Quick answer
You don't need a new platform. You need three habits: kill empty miles, plan fuel stops with the route, and validate detours with break-even math. Use the route fuel planner to do the third one in under a minute.
Empty miles are the most expensive miles
Deadhead and out-of-route miles burn fuel that produces no revenue. A 5% reduction in empty miles for a 25-truck fleet running 100,000 mi/truck/year is roughly $40,000–$70,000 a year, depending on diesel price and MPG. The fix isn't glamorous: better dispatch, better backhaul matching, and a willingness to wait for the next load.
Plan fuel stops with the route, not against it
The most common waste in fleet fuel spend is unplanned fueling — drivers stop wherever the gauge tells them to, often off-route, often out-of-network. Build a default fuel-stop layer into the route plan:
- Identify the 2–4 in-network stations that align with each major lane.
- Pair fuel stops with DOT or HOS stops to avoid extra drive time.
- Set policy: out-of-network fueling needs a reason.
The detour break-even rule
Detouring for cheaper fuel only saves money when:
fill_savings > detour_fuel_cost
(savings_per_gal × fill_gallons) > (2 × detour_miles ÷ MPG) × price_per_gal
| Tank fill | Savings needed for 5-mi detour at 8 MPG and $3.85/gal |
|---|---|
| 50 gal | ~10¢/gal |
| 100 gal | ~5¢/gal |
| 200 gal | ~2.5¢/gal |
Small-vehicle, small-fill detours rarely pay. Heavy-duty, large-fill detours often do.
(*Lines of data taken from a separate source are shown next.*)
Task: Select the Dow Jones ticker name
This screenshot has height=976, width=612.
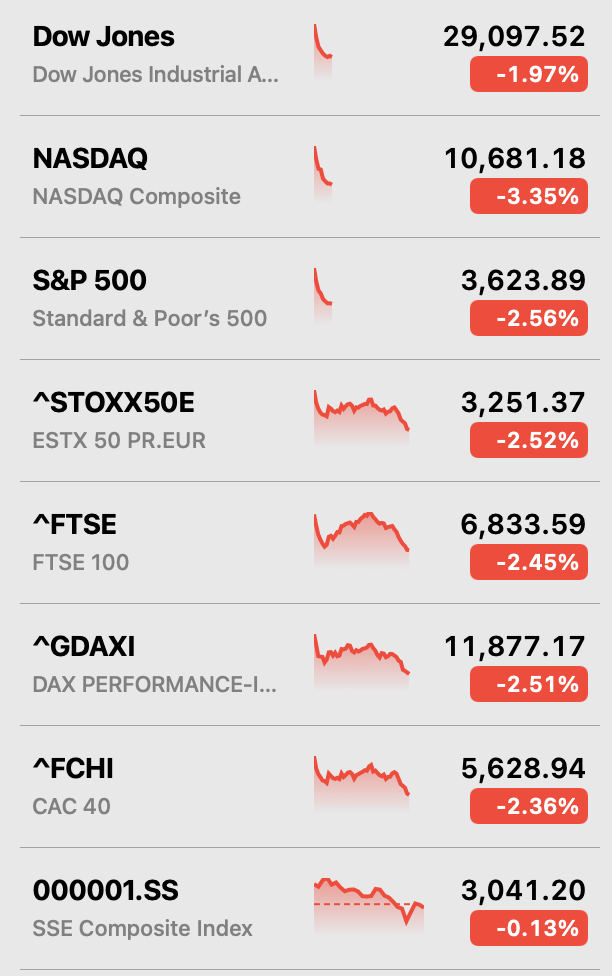Action: click(x=103, y=37)
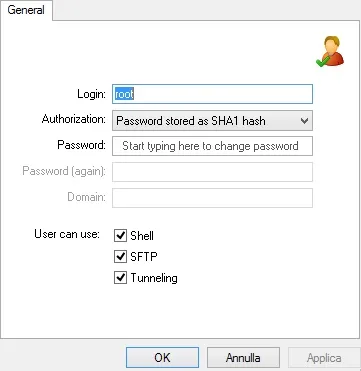Confirm with the OK button
361x371 pixels.
click(162, 358)
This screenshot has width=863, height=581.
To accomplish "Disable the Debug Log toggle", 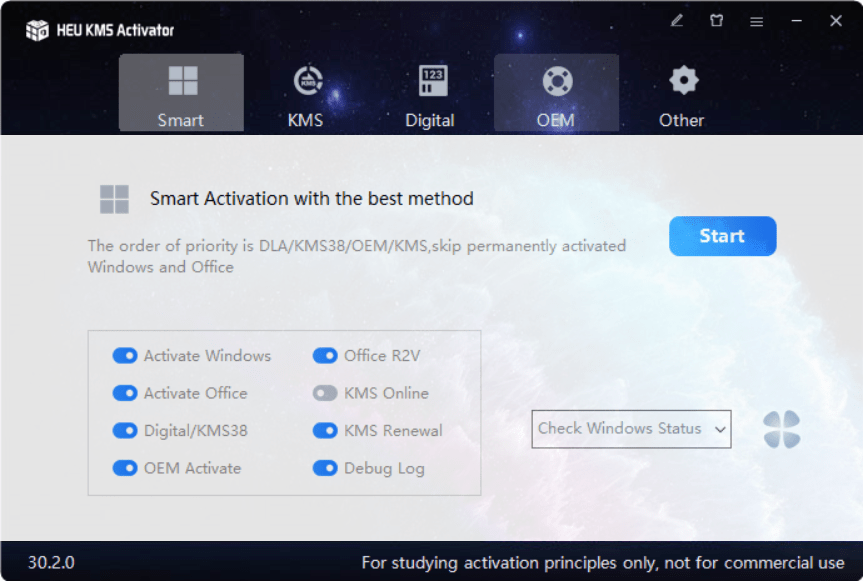I will coord(325,468).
Where routing software earns its keep
Beyond turn-by-turn:
- Fuel-optimized routing. Picks the best in-network fuel stop for the route as planned.
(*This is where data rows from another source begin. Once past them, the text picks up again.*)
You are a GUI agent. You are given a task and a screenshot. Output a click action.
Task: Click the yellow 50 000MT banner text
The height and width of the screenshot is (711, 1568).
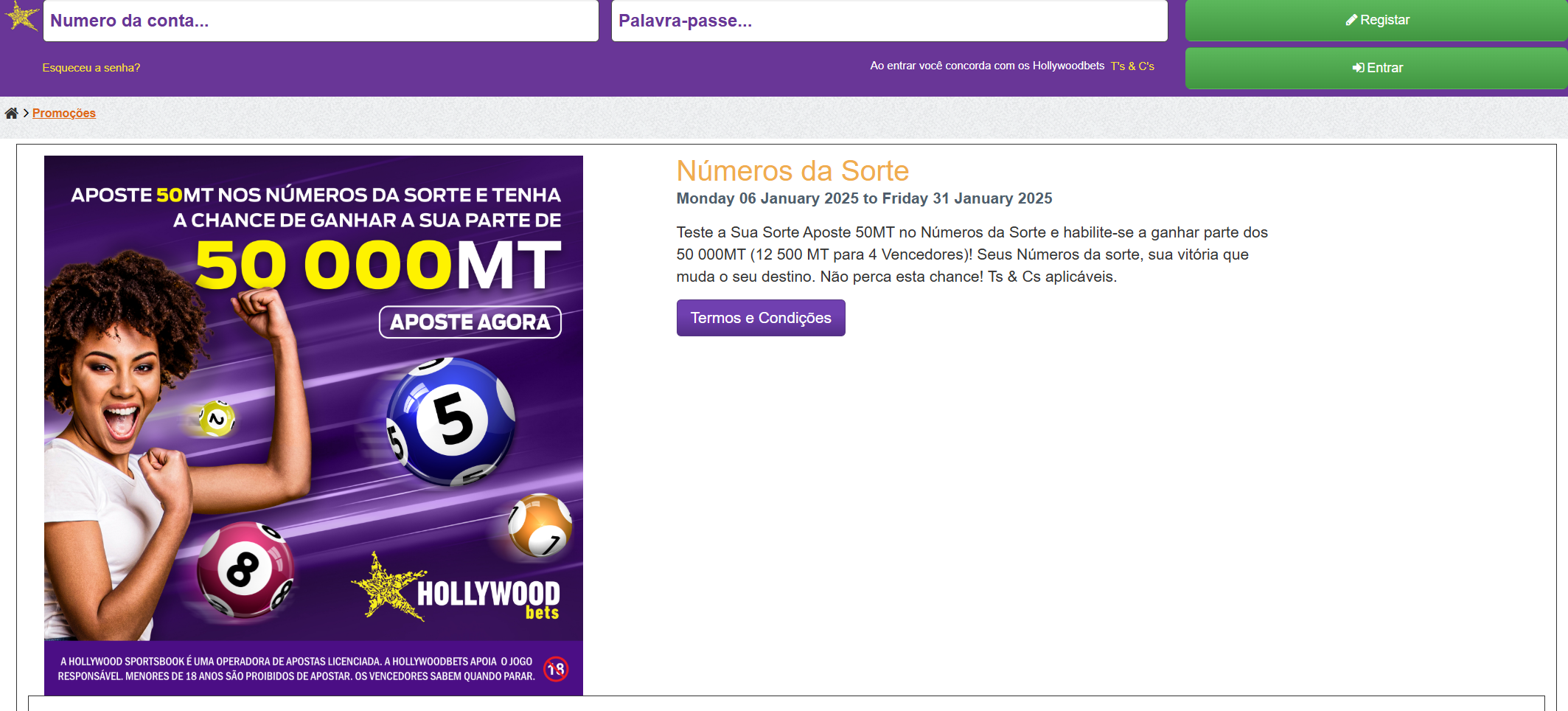point(377,266)
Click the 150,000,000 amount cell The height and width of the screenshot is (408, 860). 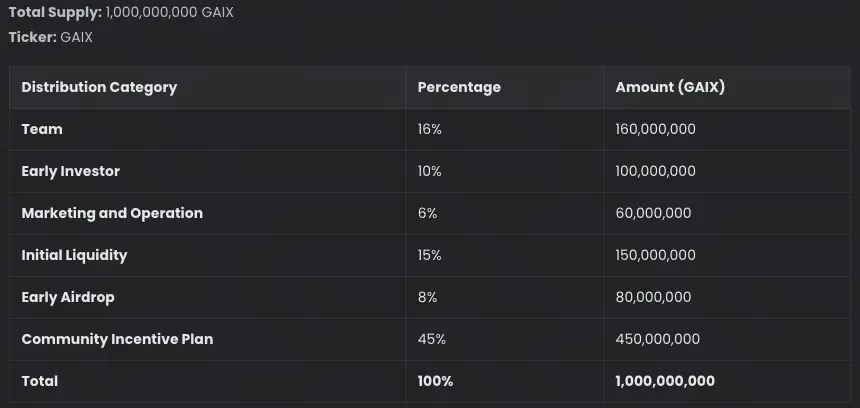tap(656, 255)
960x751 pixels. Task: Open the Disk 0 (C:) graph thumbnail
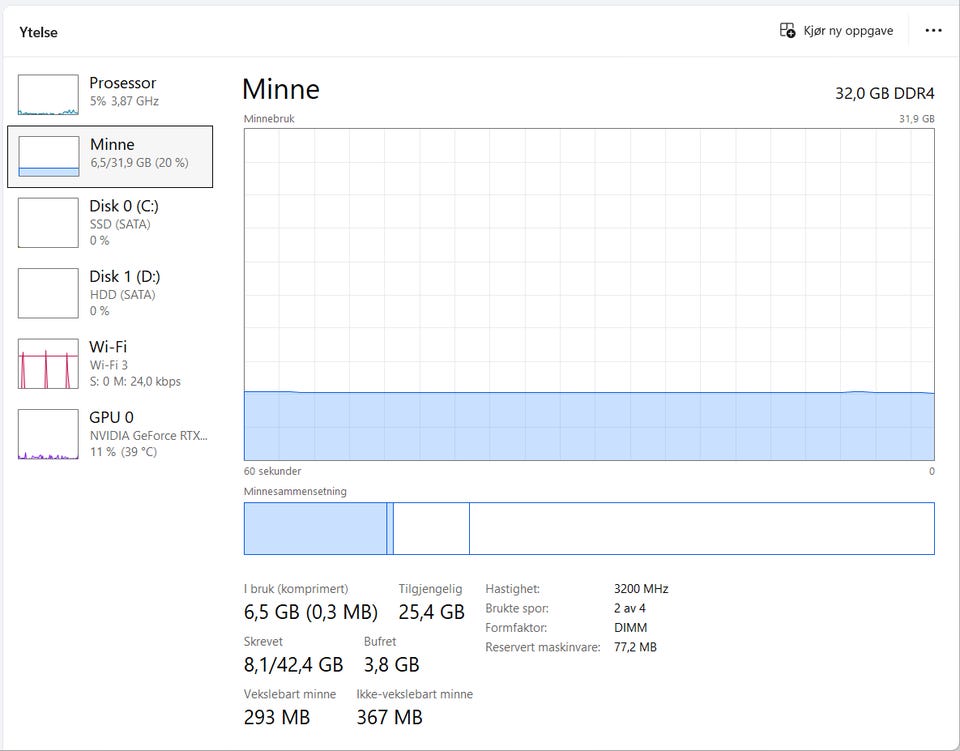click(x=48, y=222)
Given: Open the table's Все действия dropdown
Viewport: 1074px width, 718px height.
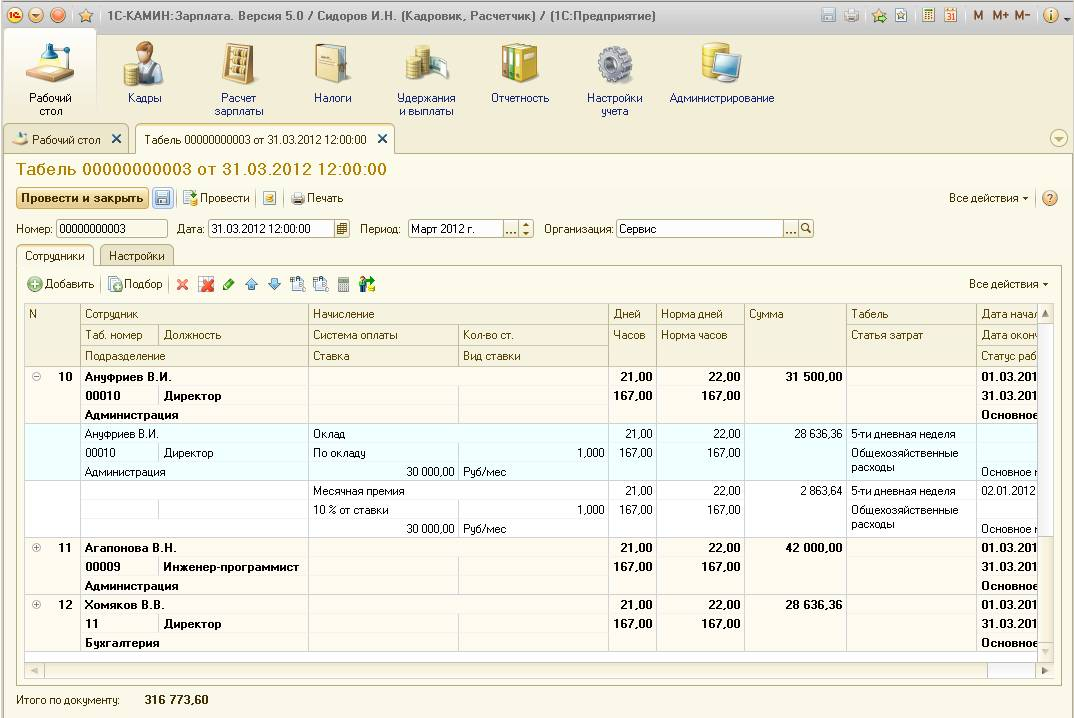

- Speed and idle limits. Coupled with coaching, not just scoring.
- Backhaul matching. Reduces deadhead between loads.
What to measure
- In-network gallons %. Should trend up.
- Out-of-route miles. Should trend down.
- Cost per mile. Always the final scoreboard.
Where to start this week
- Look at the last 30 days of fuel transactions. Count out-of-network gallons.
- Pick the top 3 lanes by miles. Identify 2 in-network stops per lane.
- Brief drivers. Set a 30-day in-network target.
- Use the route fuel planner to settle any detour-vs-fill arguments with math.
The route plan is a fuel plan, whether you treat it like one or not.